A bela relação entre física e natureza
O físico conta que é fascinado pela interface entre teoria da informação/computação e a natureza. “Acho muito interessante esta pesquisa que identifica processamento de informação no DNA, buracos negros, dinâmica de populações.” Ele se encanta pela história do desenvolvimento do computador, que começou mecânico, tornou-se eletro-mecânico e, eventualmente, eletrônico. “Sinto-me afortunado de estar conectado de alguma forma ao próximo passo desta evolução.”
Walborn, que passa a integrar o quadro de jovens cientistas da Academia para o período 2014-2018, afirma que “se sente honrado em ser membro afiliado da ABC”. Os esportes continuam fazendo parte da sua vida e, atualmente, sua nova paixão é o stand-up paddle, chegando até mesmo, algumas vezes, a ir acampar com a bagagem amarrada na prancha.

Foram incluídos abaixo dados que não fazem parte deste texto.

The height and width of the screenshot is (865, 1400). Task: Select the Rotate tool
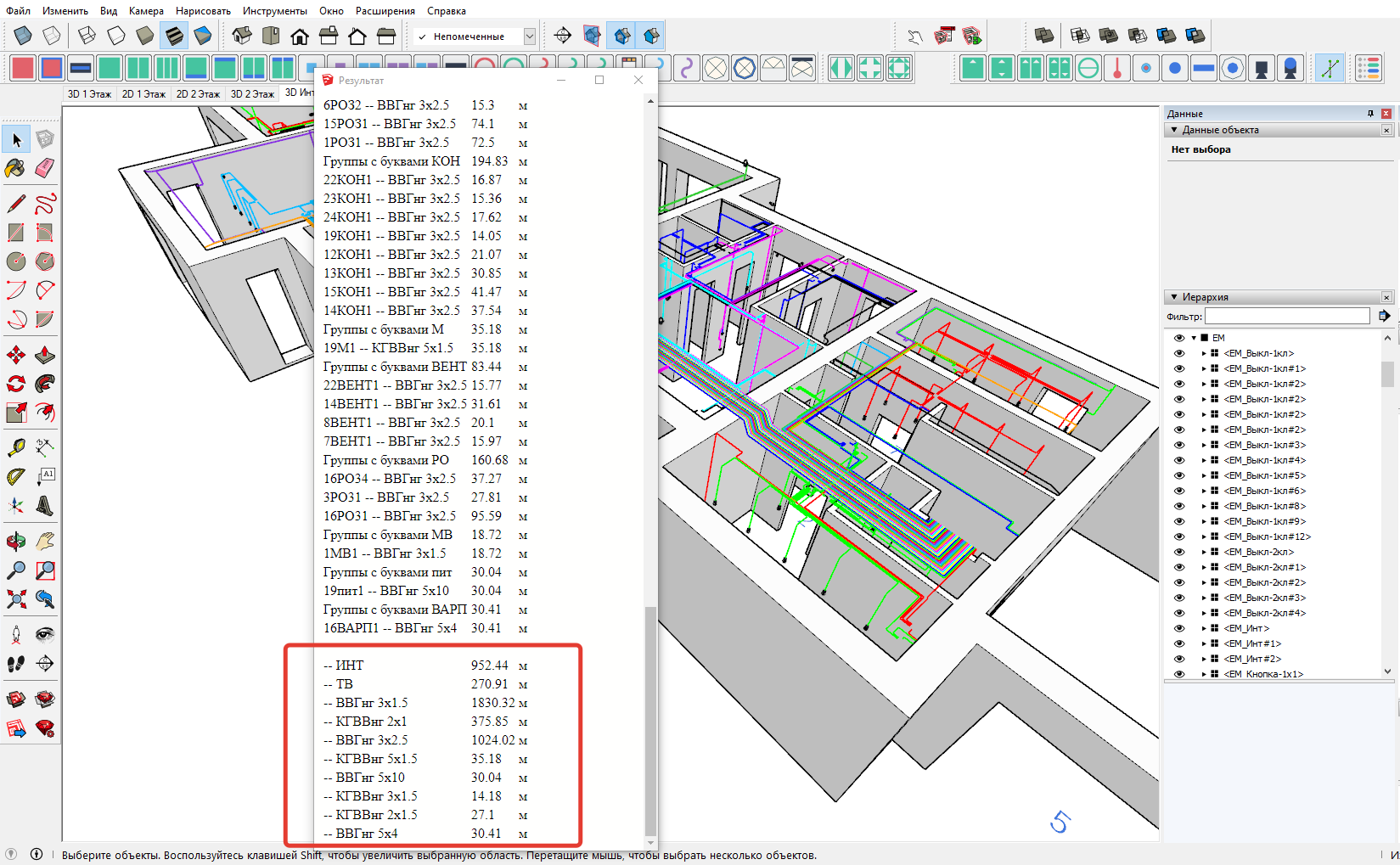coord(15,384)
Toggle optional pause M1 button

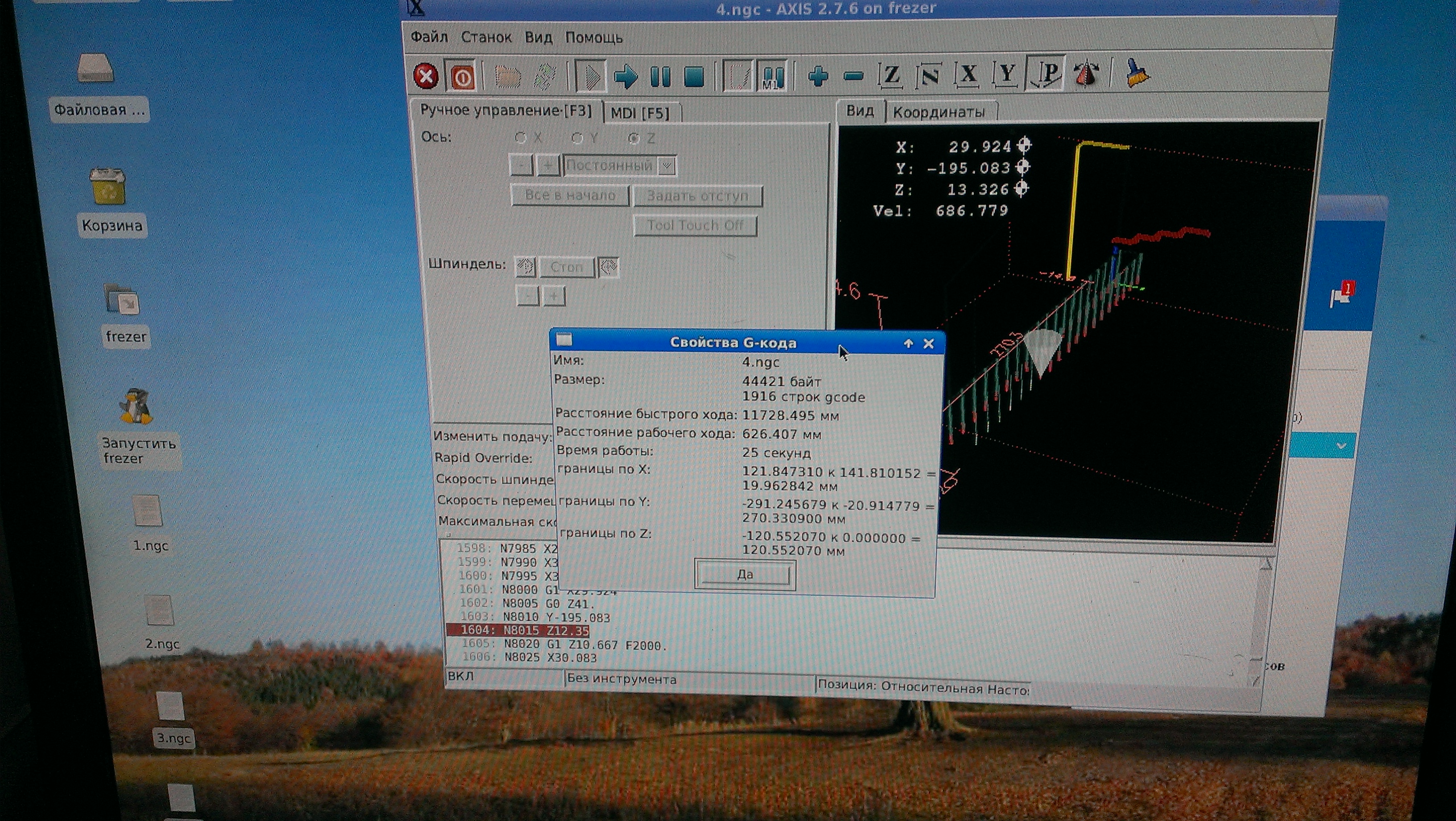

“Em pé na prancha, tenho uma visão diferente do mar e o ritmo da remada tem um efeito meditativo”, conta o cientista que, mesmo nos momentos de lazer, não abandona a física. “Às vezes, quando há pouco vento, é possível ver a interferência/ refração/ difração das ondas no mar”.
E ele explica por que vê essa relação de forma tão peculiar: “A natureza é muito bonita e um fenômeno de física quântica pode ser belo da mesma forma que um pôr do sol. Estudamos muitos anos para poder reconhecer esta beleza nos resultados experimentais e em equações.”